| Passage to read |
►

Message 2 (from server to a specific client): `<MESSAGE_TYPE><BLIND_SIGNATURE_PUBLIC_KEY><NONCE_1>...<NONCE_23>`
## Phase 3. Player Commitments
In this phase, the player sends a message containing 23 commitments to the server (one for each of their transaction components). Each commitment is a tuple consisting of a salted SHA-256 hash of their component, an ephemeral "communication" public key, and the (Pedersen) amount commitment for the component. Additionally, there is a SHA-256 hash of random number which serves as a random number commitment from the player.
Message 3 (from client to server): `<MESSAGE_TYPE><PAYLOAD_1>...<PAYLOAD_23><BLIND_SIGNATURE_REQUEST_1>...<BLIND_SIGNATURE_REQUEST_23><RANDOM_NUMBER_COMMITMENT><COMBINED_PEDERSEN_SECRET_VALUE>`
Each payload is of the form:
`<SALTED_HASH_OF_COMPONENT><COMMUNICATION_KEY><AMOUNT COMMITMENT>`
Each `<SALTED_HASH_OF_COMPONENT>` is of the form:
SHA-256(<256-bit random salt>, `<COMPONENT>`),
where `<COMPONENT>` = `<TYPE><DATA>`, where:
- for inputs, TYPE=1 and DATA = `<PREV_TXID><PREV_INDEX>`
- for outputs, TYPE=2 and DATA = `<PUBKEYHASH><AMOUNT>`
- for blanks, TYPE=3 and DATA = `<RANDOM NUMBER>`
Each blind signature request is a 32-byte blob.
If any duplicate component commitments (salted hash commitments) are detected (either from the same player or from different players), all the players involved in the duplication should be blamed. The server also needs to check that the `<COMBINED_PEDERSEN_SECRET_VALUE>` matches with a zero sum for the set of Pedersen commitments from each player.
## Phase 4. Sharing Blinded Signatures
This phase does not begin until the sufficient number of players has joined the pool. Once this occurs, the server will send a separate message to each player containing 23 blinded signatures.
Message 4 (from server to a specific client): `<MESSAGE_TYPE><BLIND_SIGNATURE_1>...<BLIND_SIGNATURE_23>`
## Phase 5. Covert Announcements of Inputs and Outputs
In this phase, each player covertly sends 23 separate messages. Each message will be either an unsigned transaction input, a transaction output, or a "blank". The client sends 23 instances of this message:
Message 5 (covertly from client to server): `<MESSAGE_TYPE><SERVER_KEY><TRANSACTION_COMPONENT><UNBLINDED_SIGNATURE><SALT_COMMITMENT>`
The salt commitment is a SHA-256 hash of the salt used for the component commitment in phase 3.
When the client receives Message 4, there will be time window of 15 seconds during which the client should randomly announce his transaction components, using a different TOR route for each.

◄

Print the part of the protocol description starting with "If any duplicate" and going on through "from each player.", with no changes. The rows that follow are separate material and have no connection to the protocol description.

| Information supplied |

►

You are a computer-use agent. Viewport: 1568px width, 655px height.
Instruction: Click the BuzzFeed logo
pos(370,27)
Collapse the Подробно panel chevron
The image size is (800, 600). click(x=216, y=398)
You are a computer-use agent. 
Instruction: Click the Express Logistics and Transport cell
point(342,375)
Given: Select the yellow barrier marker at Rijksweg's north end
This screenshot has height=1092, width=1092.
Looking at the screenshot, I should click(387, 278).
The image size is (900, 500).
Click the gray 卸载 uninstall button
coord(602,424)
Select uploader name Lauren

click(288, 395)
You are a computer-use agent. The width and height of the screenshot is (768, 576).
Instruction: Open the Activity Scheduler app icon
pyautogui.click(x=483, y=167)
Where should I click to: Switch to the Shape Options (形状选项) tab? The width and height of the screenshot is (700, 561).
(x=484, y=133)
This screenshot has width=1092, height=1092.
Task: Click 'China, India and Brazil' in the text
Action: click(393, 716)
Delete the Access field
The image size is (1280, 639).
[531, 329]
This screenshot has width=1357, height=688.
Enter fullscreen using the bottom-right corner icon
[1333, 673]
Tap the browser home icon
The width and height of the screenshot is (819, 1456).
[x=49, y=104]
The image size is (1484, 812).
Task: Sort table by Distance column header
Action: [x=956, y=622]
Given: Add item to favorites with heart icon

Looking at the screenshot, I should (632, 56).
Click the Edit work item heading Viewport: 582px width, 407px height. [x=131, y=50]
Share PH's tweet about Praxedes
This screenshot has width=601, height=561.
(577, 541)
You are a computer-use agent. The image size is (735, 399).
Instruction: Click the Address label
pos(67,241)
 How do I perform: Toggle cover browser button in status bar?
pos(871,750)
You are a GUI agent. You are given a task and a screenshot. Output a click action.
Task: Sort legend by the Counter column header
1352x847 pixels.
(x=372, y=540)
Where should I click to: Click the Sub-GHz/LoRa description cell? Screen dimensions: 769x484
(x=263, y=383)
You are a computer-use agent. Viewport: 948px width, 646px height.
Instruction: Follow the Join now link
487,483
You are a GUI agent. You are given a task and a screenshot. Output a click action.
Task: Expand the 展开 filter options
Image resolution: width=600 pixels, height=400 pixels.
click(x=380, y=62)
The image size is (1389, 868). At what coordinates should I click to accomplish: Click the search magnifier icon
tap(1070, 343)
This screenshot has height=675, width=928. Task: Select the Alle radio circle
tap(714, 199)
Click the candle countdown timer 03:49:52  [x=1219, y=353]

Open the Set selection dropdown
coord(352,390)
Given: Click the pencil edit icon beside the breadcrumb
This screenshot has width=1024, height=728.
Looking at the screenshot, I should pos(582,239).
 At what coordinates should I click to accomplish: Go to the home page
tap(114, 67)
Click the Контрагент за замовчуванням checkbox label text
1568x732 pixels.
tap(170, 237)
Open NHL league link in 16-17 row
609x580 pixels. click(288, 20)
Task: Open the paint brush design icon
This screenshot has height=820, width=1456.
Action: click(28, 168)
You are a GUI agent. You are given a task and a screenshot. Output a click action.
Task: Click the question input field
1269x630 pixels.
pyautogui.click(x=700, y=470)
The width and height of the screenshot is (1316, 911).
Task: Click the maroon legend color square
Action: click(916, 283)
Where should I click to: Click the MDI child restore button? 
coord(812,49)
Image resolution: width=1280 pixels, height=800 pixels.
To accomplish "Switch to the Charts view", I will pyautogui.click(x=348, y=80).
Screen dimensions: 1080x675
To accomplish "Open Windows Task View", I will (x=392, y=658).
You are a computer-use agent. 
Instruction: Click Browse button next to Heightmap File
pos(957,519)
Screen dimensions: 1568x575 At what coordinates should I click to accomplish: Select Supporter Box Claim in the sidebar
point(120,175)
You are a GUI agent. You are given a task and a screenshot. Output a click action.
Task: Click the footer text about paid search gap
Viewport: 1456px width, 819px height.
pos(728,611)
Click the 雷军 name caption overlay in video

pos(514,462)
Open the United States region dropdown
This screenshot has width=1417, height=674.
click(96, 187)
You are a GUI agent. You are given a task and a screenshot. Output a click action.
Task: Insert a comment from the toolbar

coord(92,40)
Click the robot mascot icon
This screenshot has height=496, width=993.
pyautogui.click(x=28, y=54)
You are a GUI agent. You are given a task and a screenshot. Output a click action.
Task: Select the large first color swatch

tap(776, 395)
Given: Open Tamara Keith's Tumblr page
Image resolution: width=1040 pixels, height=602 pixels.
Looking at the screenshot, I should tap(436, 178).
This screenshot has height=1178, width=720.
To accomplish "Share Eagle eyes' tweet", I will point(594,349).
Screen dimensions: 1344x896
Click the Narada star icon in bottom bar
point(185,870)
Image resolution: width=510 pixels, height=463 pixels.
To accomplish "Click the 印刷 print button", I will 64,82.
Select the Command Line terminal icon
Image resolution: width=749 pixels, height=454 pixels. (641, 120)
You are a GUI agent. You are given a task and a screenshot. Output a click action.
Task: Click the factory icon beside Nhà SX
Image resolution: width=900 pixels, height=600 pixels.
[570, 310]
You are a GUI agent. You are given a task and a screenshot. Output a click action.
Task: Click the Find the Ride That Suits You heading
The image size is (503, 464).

◄

| Finished task |
If any duplicate component commitments (salted hash commitments) are detected (either from the same player or from different players), all the players involved in the duplication should be blamed. The server also needs to check that the `<COMBINED_PEDERSEN_SECRET_VALUE>` matches with a zero sum for the set of Pedersen commitments from each player.